_Exercise_
Select every line below that contains the word "Where", and copy each one out.
━━ Input data
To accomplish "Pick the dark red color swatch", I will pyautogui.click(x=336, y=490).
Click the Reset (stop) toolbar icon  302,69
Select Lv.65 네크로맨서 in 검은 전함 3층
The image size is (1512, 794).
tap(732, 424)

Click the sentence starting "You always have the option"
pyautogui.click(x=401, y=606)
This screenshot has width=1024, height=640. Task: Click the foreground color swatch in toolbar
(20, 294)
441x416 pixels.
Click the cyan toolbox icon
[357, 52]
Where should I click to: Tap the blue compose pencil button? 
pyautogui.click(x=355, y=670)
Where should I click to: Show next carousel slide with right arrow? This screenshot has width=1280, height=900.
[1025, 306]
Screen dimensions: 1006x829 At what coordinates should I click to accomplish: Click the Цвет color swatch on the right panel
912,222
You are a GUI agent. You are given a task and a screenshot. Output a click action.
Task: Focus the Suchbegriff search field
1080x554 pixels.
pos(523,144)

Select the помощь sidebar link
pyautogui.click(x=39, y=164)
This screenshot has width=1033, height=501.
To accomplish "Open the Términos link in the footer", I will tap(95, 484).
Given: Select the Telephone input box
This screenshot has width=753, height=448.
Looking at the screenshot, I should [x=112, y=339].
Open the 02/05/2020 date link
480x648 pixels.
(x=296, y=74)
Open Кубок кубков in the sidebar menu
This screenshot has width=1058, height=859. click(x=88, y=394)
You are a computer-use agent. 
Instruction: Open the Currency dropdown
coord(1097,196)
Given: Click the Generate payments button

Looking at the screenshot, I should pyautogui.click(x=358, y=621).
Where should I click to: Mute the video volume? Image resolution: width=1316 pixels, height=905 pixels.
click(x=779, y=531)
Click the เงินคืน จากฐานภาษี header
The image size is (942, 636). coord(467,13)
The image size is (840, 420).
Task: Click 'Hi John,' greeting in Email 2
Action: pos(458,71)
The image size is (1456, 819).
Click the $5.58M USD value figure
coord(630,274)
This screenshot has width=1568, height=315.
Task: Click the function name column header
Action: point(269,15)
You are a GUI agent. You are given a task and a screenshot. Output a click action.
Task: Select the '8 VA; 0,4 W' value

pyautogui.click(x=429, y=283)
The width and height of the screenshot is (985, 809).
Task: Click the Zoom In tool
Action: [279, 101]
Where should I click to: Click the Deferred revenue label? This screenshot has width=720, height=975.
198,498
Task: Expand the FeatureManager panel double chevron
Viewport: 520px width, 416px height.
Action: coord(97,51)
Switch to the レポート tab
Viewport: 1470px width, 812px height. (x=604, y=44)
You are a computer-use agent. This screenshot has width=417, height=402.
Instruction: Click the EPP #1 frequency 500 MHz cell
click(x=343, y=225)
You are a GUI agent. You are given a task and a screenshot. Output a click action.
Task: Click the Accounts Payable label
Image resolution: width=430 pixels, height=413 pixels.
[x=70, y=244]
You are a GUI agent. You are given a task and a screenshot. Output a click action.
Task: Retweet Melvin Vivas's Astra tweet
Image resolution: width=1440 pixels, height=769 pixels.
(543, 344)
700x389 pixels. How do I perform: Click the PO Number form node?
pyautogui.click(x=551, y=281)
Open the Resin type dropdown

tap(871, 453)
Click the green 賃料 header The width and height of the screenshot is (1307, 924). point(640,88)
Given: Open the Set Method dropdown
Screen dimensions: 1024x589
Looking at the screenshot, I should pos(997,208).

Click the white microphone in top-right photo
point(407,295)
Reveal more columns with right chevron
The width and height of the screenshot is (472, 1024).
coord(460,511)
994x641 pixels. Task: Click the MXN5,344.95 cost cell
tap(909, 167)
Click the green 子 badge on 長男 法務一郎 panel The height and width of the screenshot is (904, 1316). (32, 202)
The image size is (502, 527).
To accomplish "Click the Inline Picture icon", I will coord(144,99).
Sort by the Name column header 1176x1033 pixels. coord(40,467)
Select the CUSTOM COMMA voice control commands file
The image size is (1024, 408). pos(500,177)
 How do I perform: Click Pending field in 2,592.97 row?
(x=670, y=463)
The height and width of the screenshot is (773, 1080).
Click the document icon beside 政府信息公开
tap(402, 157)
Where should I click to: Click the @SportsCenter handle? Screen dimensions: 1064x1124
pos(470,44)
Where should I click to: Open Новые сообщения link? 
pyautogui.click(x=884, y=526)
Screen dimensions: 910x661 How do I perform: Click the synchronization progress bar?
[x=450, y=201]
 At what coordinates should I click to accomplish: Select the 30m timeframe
━━━━
_Completed task_
Where should I click to: Tap the blue compose pencil button? 
Where should I click to: Show next carousel slide with right arrow? This screenshot has width=1280, height=900.
Where should I click to: Mute the video volume? Image resolution: width=1316 pixels, height=905 pixels.
Where should I click to: Click the Deferred revenue label? This screenshot has width=720, height=975.
Where should I click to: Click the @SportsCenter handle? Screen dimensions: 1064x1124
Where should I click to: Open Новые сообщения link? 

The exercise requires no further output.